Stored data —
----------
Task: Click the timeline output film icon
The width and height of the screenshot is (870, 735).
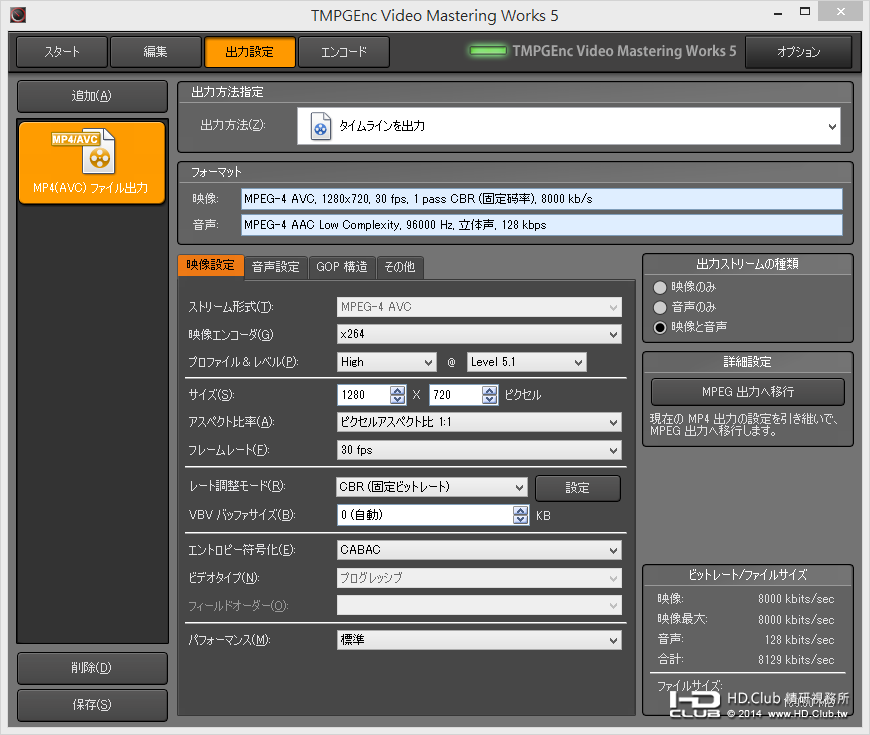Action: click(320, 127)
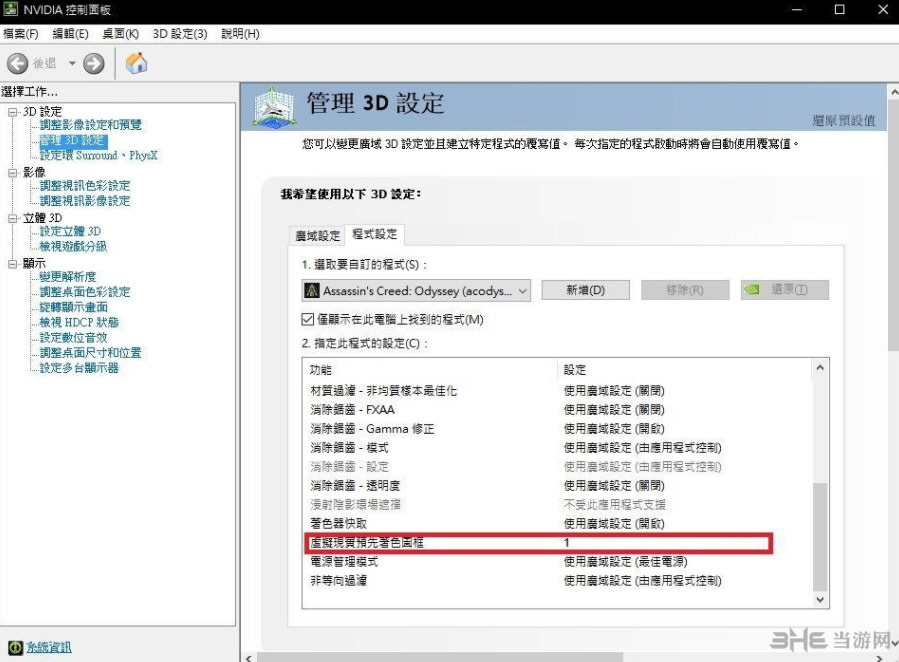Click the Back arrow button
Viewport: 899px width, 662px height.
18,64
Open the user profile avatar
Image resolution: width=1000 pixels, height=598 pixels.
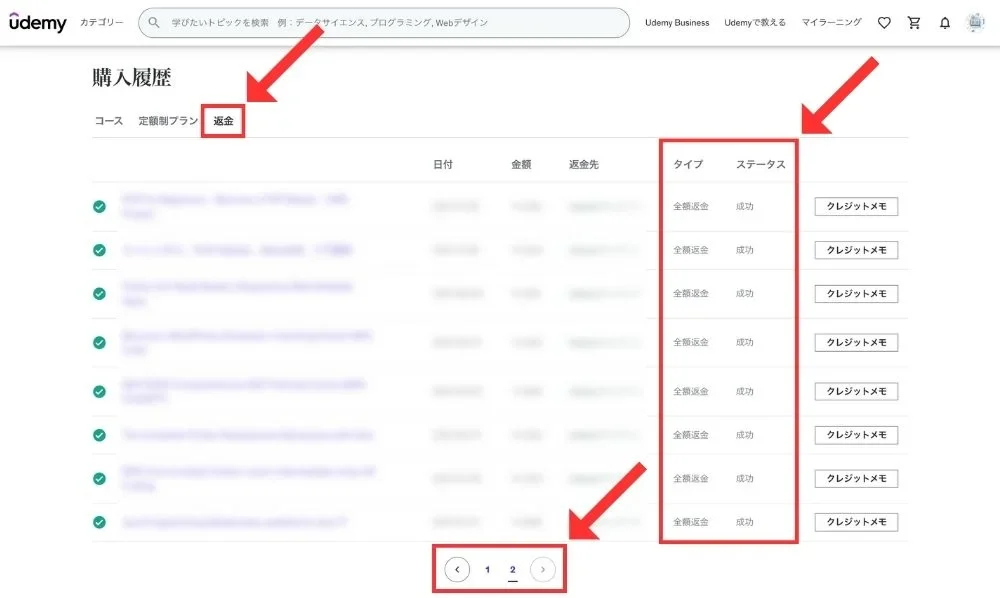pyautogui.click(x=976, y=23)
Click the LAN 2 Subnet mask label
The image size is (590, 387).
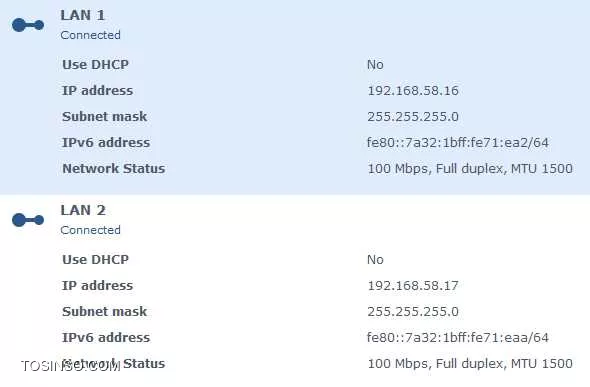tap(105, 311)
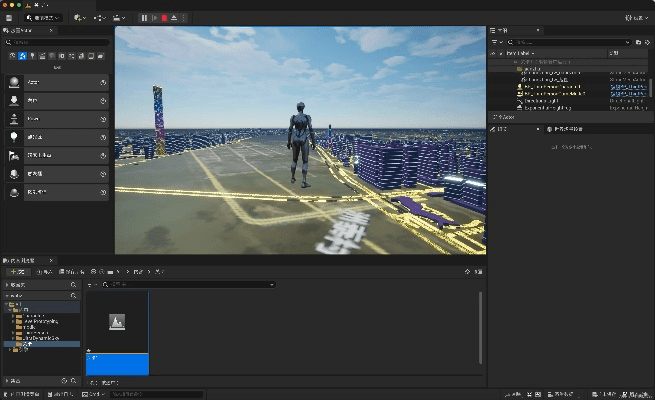Switch to the Details panel tab
This screenshot has width=655, height=400.
(503, 129)
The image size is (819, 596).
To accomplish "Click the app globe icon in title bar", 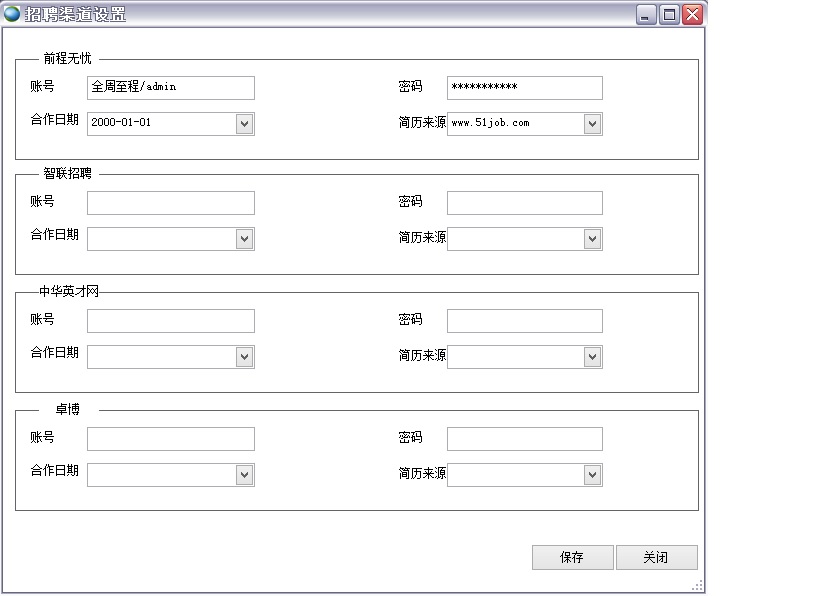I will click(12, 14).
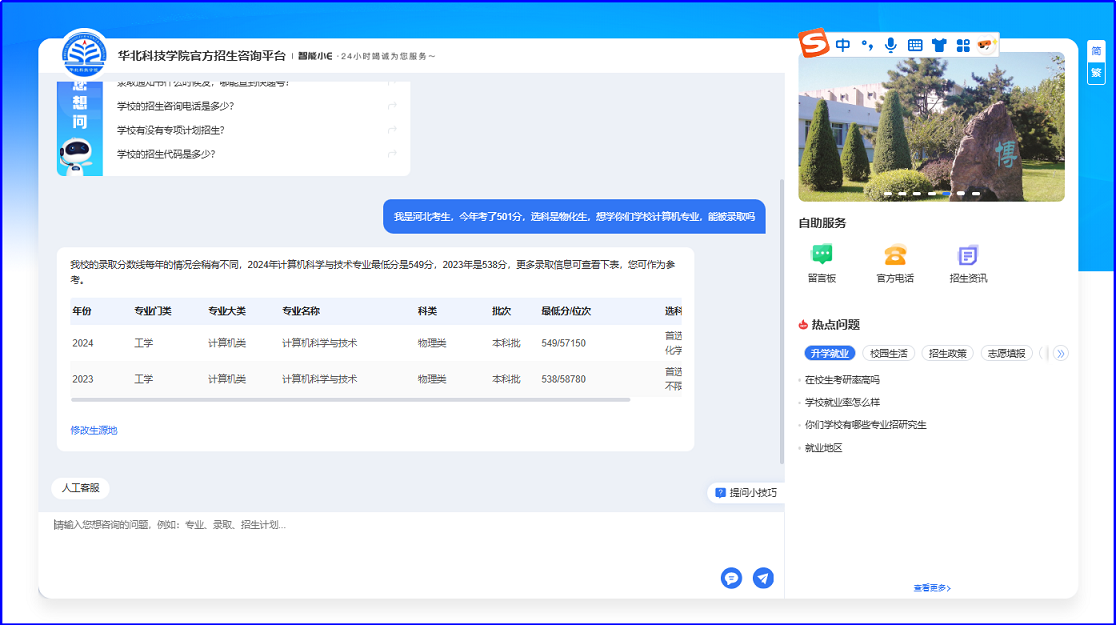Select the 招生政策 topic tab
This screenshot has width=1116, height=625.
coord(947,353)
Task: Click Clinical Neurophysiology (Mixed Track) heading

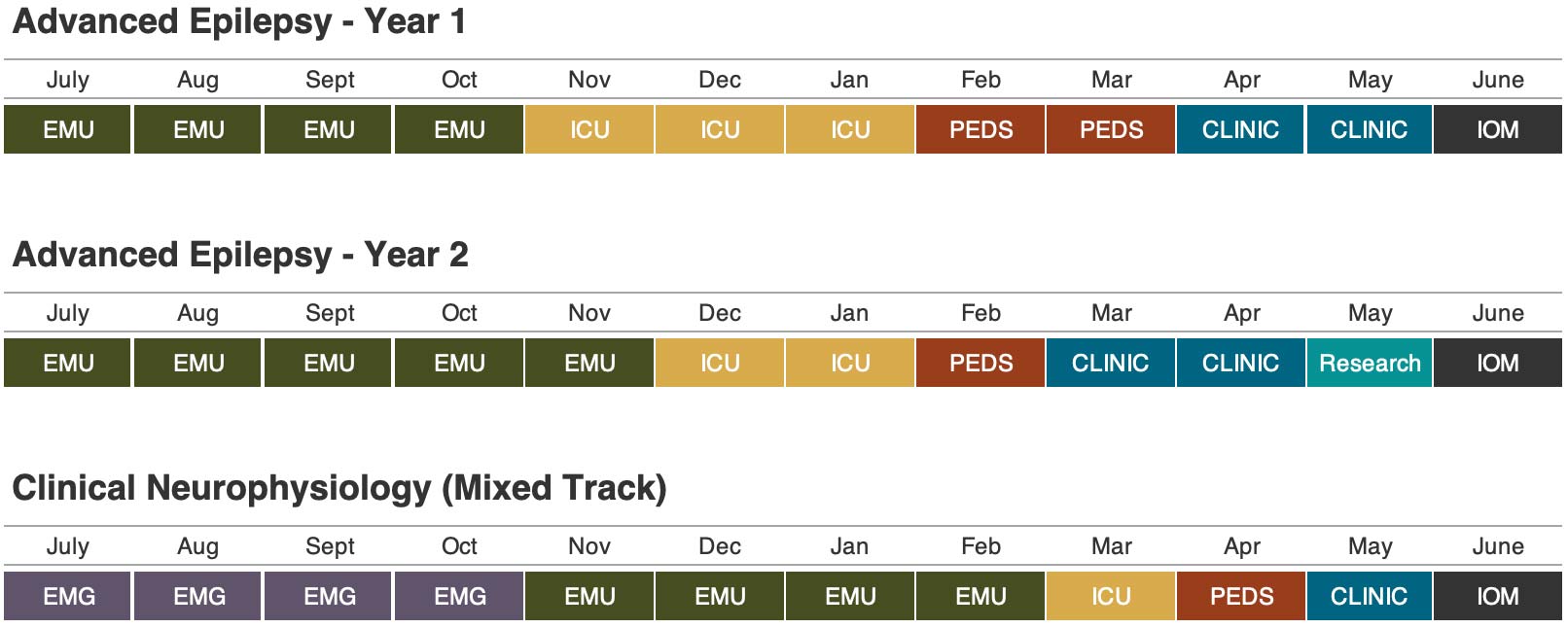Action: [x=339, y=488]
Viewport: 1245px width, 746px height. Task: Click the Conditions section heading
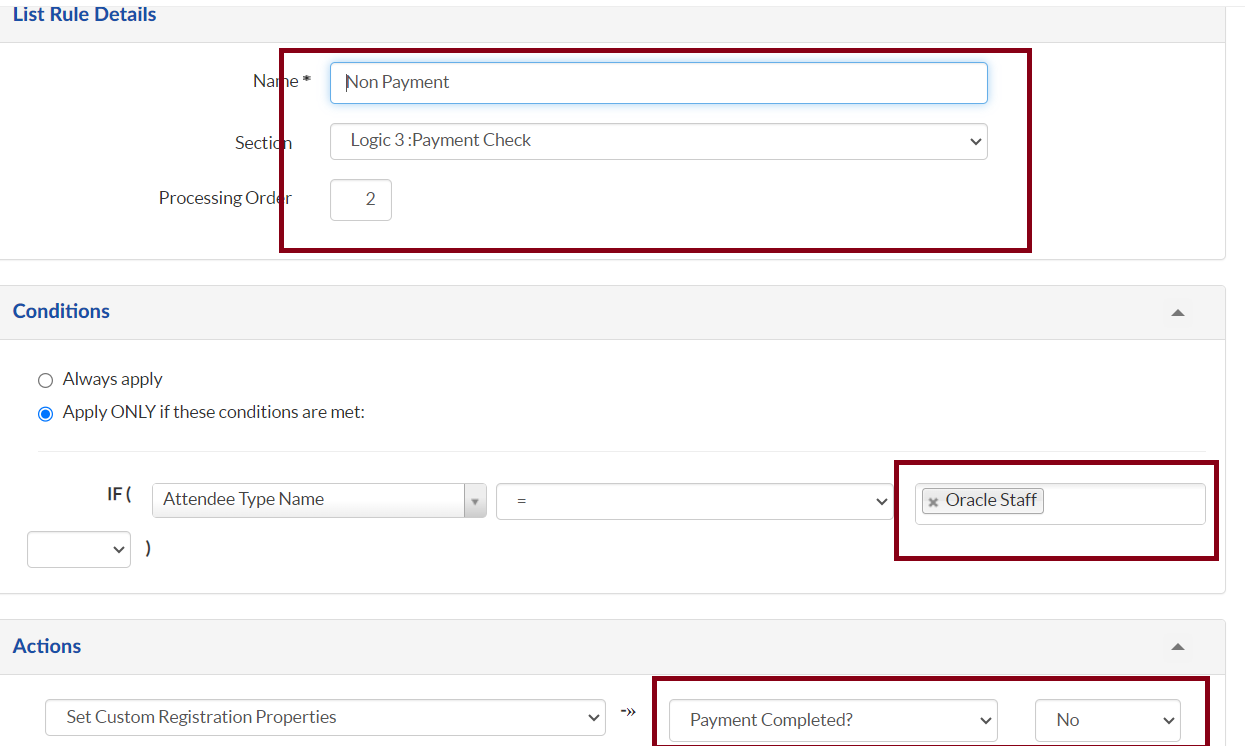[x=61, y=311]
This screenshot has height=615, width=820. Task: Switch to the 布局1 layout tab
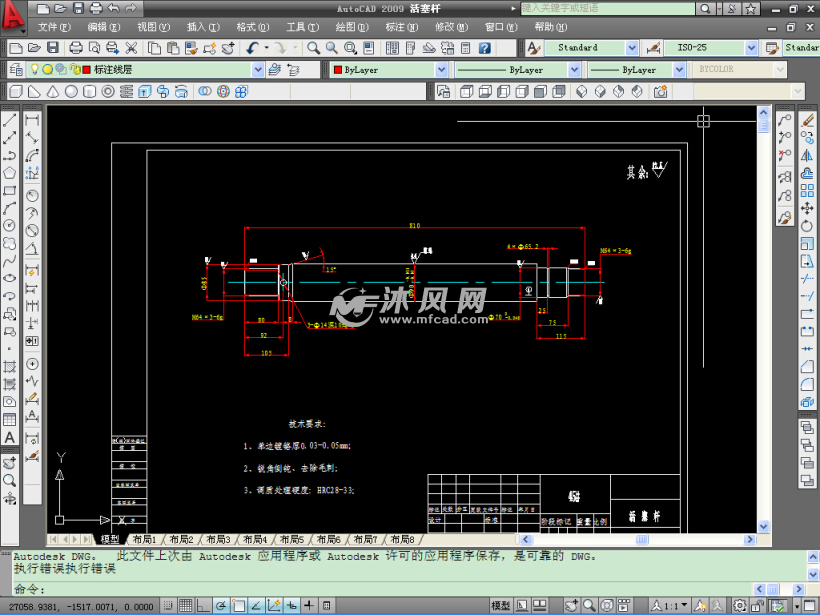[143, 539]
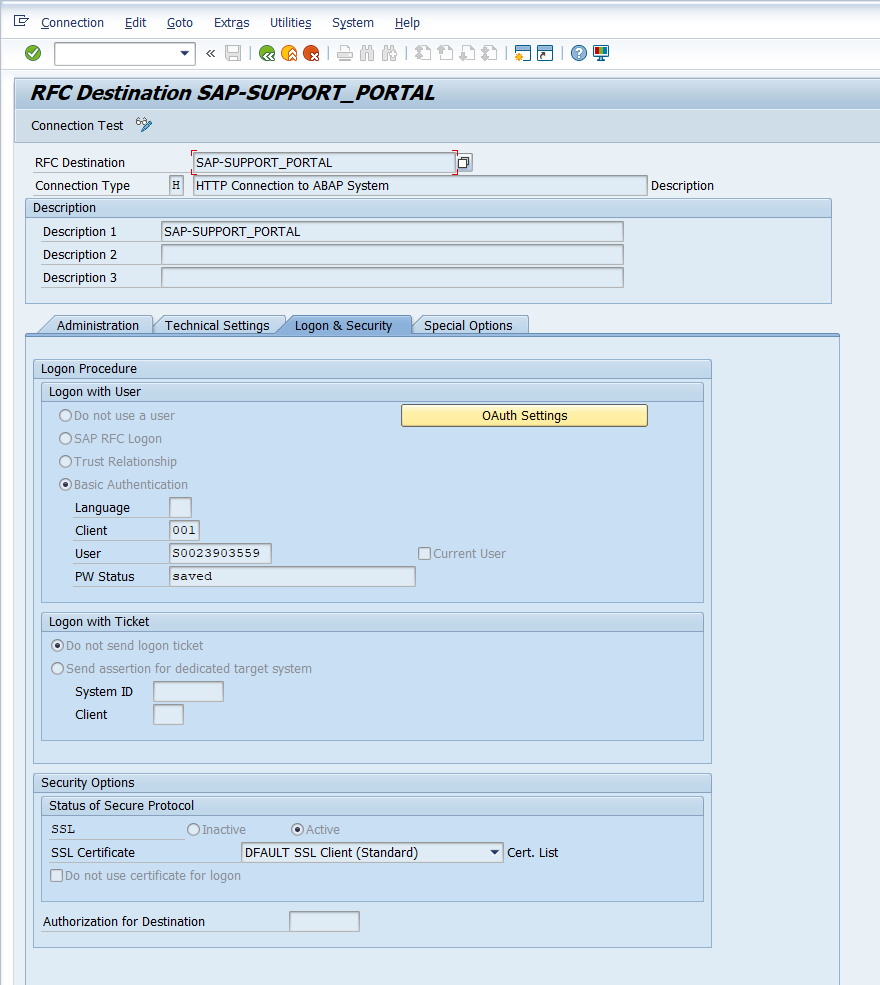
Task: Click the Connection Test button
Action: (x=77, y=126)
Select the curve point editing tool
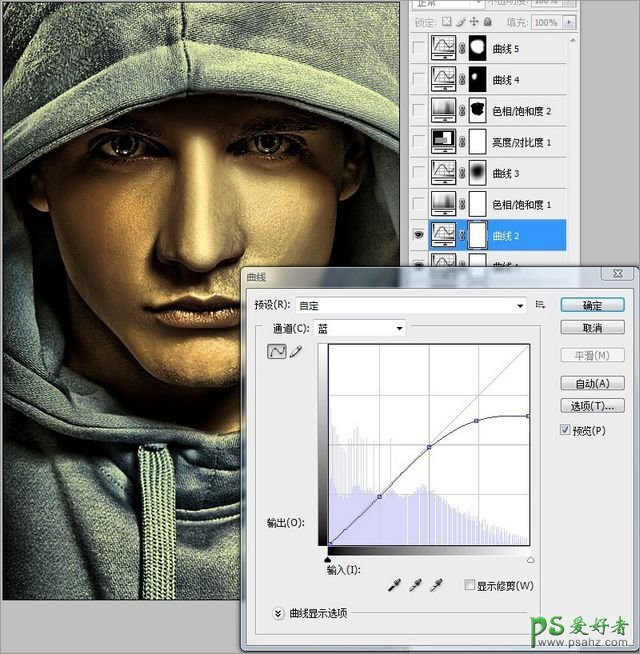This screenshot has height=654, width=640. [x=275, y=352]
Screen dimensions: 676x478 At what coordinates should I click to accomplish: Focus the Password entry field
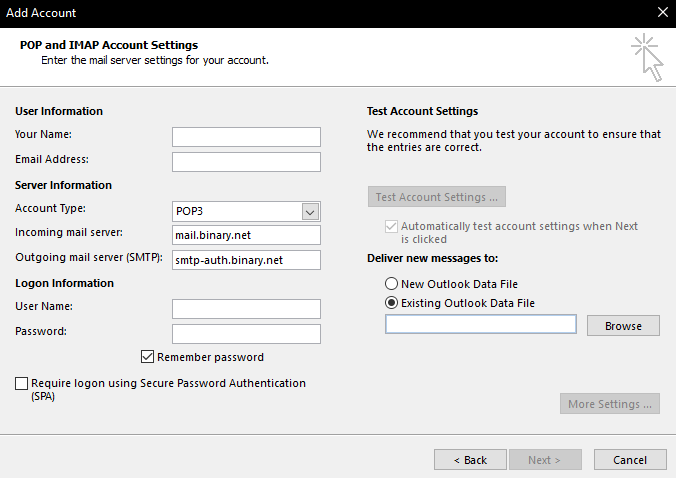246,334

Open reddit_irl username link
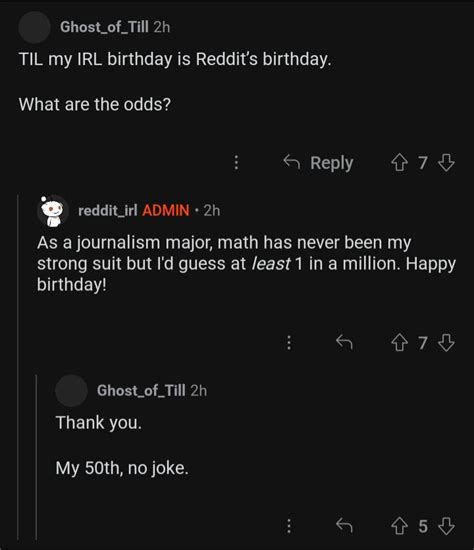pyautogui.click(x=108, y=210)
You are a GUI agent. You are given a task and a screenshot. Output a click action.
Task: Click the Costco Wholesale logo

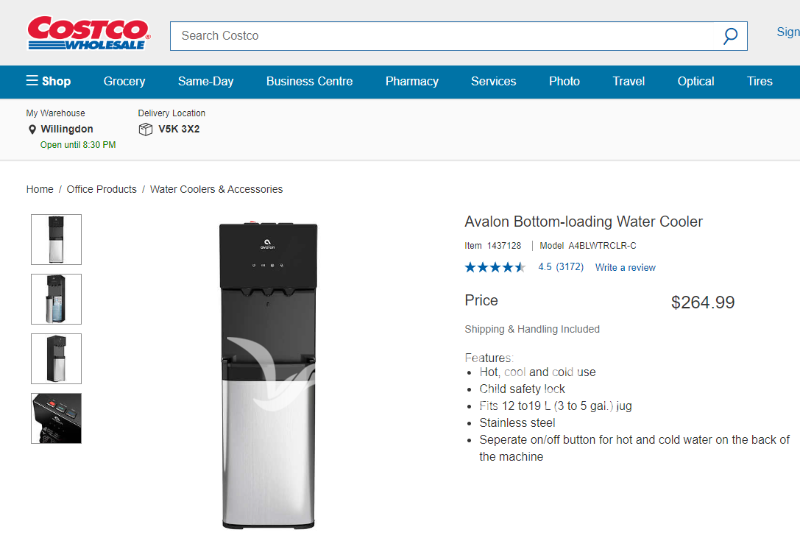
----------
Work instructions —
Nothing but the lines from the one holding "This screenshot has height=615, width=820." through the last line of the entries should be written out, exactly and inclusively, minus the pictures.

Answer —
This screenshot has height=615, width=820. Task: Switch to the 布局1 layout tab
[143, 539]
Task: Click the Connection Test button
Action: (x=77, y=126)
Select the curve point editing tool
This screenshot has height=654, width=640. [x=275, y=352]
Screen dimensions: 676x478 At what coordinates should I click to accomplish: Focus the Password entry field
246,334

Open reddit_irl username link
pyautogui.click(x=108, y=210)
You are a GUI agent. You are given a task and a screenshot. Output a click action.
Task: Click the Costco Wholesale logo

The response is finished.